* What to work on
In the records below, find the line containing "Schule & Recht (444, 2400)"; copy exactly that line and all lines after it to the end, and nothing else.

Stored records:

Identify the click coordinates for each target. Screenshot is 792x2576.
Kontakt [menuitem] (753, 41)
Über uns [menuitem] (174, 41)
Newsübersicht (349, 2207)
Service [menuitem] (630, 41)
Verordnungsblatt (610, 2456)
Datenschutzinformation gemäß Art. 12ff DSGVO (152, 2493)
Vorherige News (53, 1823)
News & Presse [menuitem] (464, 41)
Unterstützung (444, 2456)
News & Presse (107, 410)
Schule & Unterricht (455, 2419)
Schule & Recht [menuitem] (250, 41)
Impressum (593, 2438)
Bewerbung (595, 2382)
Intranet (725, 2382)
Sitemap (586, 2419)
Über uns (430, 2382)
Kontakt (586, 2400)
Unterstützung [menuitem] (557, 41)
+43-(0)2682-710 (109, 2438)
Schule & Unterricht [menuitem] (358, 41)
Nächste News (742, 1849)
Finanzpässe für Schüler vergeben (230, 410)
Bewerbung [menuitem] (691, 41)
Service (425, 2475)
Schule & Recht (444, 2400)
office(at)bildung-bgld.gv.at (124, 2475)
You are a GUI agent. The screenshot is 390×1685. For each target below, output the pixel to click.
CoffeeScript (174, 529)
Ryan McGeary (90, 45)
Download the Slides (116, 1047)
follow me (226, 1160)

* Answer box
Schule & Recht (444, 2400)
office(at)bildung-bgld.gv.at (124, 2475)
You are a GUI agent. The screenshot is 390×1685. For each target below, output the pixel to click.
CoffeeScript (174, 529)
Ryan McGeary (90, 45)
Download the Slides (116, 1047)
follow me (226, 1160)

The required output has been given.